TASK DESCRIPTION:
Every line of the material below that holds the string "target" should be copied.

PROVIDED RECORDS:

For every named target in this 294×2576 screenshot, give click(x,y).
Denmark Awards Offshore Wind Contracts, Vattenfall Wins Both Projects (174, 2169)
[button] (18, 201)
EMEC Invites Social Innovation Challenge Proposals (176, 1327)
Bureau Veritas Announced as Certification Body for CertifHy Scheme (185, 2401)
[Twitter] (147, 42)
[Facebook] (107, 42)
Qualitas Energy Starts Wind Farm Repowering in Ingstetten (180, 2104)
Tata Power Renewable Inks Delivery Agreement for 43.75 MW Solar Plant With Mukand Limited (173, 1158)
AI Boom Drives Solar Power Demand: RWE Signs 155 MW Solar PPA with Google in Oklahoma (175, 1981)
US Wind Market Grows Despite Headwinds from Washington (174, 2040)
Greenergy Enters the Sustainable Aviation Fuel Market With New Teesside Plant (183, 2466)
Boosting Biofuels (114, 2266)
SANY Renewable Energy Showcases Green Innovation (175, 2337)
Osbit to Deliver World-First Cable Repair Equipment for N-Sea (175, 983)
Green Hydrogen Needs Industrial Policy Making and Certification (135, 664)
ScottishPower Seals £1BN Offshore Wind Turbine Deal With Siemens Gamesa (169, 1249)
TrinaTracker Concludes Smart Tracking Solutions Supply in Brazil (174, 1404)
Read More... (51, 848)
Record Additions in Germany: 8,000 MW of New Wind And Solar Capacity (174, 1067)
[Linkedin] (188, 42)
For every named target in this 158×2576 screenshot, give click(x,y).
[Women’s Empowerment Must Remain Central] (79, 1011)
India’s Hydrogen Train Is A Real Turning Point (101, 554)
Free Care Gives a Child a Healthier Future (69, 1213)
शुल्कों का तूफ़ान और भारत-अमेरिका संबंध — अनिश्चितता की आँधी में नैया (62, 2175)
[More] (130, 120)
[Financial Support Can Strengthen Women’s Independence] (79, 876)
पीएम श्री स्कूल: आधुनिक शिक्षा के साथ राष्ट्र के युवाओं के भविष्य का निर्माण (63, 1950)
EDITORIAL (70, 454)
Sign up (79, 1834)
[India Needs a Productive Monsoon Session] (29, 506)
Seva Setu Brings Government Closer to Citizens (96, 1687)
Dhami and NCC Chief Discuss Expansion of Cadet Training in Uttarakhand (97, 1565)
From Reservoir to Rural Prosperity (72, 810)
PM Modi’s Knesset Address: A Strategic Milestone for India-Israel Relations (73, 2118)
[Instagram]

ANSWER SECTION:
For every named target in this 294×2576 screenshot, give click(x,y).
For every named target in this 158×2576 screenshot, give click(x,y).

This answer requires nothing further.